When statistics regarding the significant
rise in prescribing of antidepressant and
antipsychotic medication for
children under age 2 made its way into a New York Times article, the outpouring of
comments revealed an understandable outrage. World-renowned child development researcher Ed
Tronick, who was quoted in the article, accurately summed things up with his
comment, "it's just nuts." Efforts were made to figure
out where blame for this clearly unacceptable situation lies. Is it
big Pharma? Is it the doctors who write the prescriptions? Is it teachers who
pressure doctors to medicate? Or perhaps parents who beg doctors for help?
Interestingly
my colleagues and I from Tronick's InfantParent Mental Health Post Graduate Certificate program were at
the time having a conversation about the non-productive, and possibly
destructive notion of assigning blame. When people feel blamed they become
defensive and shut down. They stop listening.
In
Tronick's program, individuals from a wide range of disciplines come together
to learn about current research in supporting healthy development of
the brains and minds of our youngest members of society. We learn
the tremendous value of listening with curiosity. This kind of listening
promotes development of emotional regulation, social adaptation, and overall
mental health.
Fellows
who participate in this program - there are now going
on five generations of the Boston-based program and many more from
its California-based
counterpart- are all well versed in the wealth
of evidence-based treatments, other than psychiatric medication, available to help
struggling young children and their families. We all look hopefully to the day
when these treatments are the standard of care.
The
reasons these prescriptions are written for very young children are
far-reaching and complex. Explanation requires space well beyond
a comment on an article, or even a blog post. In my new book The Silenced Child: From Labels, Medications, and Quick-Fix Solutions to Listening, Growth, and Lifelong Resilience I offer
evidence that listening grows healthy brains and minds. I call attention
to the convergence of social forces that have let medication
replace listening.
It
is likely that each individual clinician who writes a prescription for an
antidepressant or antipsychotic for a child under 2, while certainly
misguided, is sincerely interested in helping that child. Parents
often feel overwhelmed and desperate to help their children. Accepting a
prescription makes sense in the absence of other options.
Aggressive
marketing by the pharmaceutical
industry, along with publication in medical journals of research funded by
drug companies, has a role to play. A powerful health insurance
industry that does not reimburse for time spent listening contributes to
the problem. The complexity of the health insurance industry including,
for example, enormous effort needed to obtain "prior
authorization" for a range of treatments, restricts the amount of time
primary care clinicians can spend listening. The shortage of
qualified mental health professionals who offer this kind of listening is
intimately intertwined with our condoning of medication as the primary
treatment, without protecting time for listening.
The
prevailing medical model of disease and the DSM system- the status quo in
mental health care- work against listening. This system looks to name a
problem and then eliminate it, without opportunity to discover its cause.

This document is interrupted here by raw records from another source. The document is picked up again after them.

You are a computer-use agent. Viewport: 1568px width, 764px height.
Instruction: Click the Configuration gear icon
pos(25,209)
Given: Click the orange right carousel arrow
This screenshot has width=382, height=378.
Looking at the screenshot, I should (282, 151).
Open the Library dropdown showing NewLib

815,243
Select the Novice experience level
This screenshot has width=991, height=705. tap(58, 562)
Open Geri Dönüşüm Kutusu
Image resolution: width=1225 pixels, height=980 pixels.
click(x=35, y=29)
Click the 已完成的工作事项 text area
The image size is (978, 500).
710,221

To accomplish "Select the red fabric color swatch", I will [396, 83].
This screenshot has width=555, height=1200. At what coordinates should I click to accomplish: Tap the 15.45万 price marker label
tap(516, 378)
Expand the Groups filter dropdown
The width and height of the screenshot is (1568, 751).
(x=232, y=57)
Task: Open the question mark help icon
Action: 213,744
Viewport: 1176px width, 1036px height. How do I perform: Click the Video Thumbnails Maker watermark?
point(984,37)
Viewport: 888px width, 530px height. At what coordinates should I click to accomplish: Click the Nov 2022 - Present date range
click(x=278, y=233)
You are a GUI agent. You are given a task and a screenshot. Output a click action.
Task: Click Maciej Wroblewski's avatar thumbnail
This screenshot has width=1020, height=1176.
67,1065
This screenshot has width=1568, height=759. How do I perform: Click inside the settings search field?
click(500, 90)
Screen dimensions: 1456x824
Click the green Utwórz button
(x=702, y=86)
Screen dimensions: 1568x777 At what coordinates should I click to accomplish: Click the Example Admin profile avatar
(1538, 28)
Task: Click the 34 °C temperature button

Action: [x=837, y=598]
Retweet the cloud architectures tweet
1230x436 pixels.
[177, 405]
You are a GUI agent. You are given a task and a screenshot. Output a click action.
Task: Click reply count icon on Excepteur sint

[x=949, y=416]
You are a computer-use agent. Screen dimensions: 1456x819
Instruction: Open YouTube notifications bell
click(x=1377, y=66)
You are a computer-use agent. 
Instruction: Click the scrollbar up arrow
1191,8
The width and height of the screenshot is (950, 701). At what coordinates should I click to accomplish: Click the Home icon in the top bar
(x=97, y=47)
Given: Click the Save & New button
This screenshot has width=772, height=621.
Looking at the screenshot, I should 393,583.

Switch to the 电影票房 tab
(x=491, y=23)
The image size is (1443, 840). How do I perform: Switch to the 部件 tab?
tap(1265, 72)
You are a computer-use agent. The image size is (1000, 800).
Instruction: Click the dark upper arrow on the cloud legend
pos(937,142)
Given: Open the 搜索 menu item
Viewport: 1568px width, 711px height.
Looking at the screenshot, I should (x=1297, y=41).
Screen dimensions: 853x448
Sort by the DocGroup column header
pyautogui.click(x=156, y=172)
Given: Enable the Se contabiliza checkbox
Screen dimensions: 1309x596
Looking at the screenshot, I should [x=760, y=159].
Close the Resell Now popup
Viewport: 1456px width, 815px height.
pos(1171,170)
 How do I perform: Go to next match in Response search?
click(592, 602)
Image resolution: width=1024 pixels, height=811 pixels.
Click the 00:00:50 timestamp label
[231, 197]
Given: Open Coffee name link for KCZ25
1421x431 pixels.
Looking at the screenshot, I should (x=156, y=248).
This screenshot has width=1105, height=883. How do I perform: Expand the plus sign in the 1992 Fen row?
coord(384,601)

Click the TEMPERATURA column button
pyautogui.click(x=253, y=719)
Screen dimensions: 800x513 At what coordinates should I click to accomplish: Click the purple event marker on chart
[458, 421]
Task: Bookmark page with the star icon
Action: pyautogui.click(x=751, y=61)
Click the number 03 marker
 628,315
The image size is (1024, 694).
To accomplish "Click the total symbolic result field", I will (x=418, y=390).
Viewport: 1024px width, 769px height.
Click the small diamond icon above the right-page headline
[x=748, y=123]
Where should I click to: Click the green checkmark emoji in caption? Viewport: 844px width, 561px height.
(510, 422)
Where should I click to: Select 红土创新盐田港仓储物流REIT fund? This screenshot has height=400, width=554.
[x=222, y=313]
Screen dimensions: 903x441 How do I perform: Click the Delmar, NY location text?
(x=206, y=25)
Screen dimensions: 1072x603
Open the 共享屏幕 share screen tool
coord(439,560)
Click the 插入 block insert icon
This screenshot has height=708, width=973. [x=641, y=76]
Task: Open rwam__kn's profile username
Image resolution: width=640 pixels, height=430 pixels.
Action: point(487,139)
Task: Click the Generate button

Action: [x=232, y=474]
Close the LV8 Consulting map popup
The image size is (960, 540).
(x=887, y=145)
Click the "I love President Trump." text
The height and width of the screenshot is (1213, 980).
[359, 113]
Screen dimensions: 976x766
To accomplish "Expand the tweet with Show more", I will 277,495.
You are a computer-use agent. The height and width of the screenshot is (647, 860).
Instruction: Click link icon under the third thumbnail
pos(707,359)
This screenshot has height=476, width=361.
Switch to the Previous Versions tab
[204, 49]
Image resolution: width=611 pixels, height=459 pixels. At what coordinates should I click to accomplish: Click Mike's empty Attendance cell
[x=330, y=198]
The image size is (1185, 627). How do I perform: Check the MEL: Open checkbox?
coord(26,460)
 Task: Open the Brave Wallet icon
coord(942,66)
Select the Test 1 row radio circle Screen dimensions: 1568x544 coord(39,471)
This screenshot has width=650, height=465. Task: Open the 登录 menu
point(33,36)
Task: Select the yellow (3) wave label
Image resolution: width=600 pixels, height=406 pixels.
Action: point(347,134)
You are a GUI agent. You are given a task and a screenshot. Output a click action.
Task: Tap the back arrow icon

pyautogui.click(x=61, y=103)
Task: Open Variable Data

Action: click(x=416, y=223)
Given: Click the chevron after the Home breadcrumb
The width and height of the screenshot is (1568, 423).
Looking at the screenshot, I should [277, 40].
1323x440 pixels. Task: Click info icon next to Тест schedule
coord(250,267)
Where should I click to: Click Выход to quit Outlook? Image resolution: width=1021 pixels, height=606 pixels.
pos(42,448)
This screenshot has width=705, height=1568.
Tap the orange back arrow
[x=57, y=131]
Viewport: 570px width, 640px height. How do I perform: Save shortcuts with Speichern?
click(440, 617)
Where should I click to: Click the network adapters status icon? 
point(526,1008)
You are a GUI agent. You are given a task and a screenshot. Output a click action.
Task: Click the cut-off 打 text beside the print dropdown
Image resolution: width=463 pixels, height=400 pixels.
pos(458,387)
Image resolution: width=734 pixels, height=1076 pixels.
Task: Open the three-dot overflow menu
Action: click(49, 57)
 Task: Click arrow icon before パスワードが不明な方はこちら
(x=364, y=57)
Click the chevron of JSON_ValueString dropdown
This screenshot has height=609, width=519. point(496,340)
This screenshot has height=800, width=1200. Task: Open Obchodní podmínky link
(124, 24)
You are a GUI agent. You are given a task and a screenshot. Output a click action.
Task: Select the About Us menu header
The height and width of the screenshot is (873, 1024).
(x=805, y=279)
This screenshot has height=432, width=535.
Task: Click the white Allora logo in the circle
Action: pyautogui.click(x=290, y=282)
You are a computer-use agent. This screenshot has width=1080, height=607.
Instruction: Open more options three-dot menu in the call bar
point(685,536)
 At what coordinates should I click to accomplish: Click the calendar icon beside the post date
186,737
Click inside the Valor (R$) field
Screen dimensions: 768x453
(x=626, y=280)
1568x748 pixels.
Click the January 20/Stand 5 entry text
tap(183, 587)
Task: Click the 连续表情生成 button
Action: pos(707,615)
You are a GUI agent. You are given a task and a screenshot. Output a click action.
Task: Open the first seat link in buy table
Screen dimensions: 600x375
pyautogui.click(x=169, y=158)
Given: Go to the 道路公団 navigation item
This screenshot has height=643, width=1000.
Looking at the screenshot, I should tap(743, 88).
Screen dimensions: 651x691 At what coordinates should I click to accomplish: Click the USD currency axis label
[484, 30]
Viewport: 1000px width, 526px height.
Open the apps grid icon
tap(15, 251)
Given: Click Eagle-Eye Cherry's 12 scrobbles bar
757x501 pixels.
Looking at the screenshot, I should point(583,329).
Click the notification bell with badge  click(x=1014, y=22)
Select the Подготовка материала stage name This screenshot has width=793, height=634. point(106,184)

It places the "problem" squarely in the child, without consideration
of the relational and social context. Due to factors in the medical education system,
most psychiatrists and primary care doctors who prescribe these medications are
not aware of the rapidly expanding research and knowledge in the discipline of infant mental health.
Forces
in the early childhood education system put tremendous pressures on
teachers. They may be faced with classes of 20-30 children, and
have minimal training or support in working with children with
problems of behavioral and emotional regulation. Preserving safety of the
classroom is a legitimate priority, and one of the reasons teachers recommend
medication.
Behavior
is a form of communication. Medication can silence that communication.
Until we place a renewed value on protecting time for listening, we
will continue to see an increase in this kind of prescribing. In effect we
will be silencing the voices of the youngest members of our society.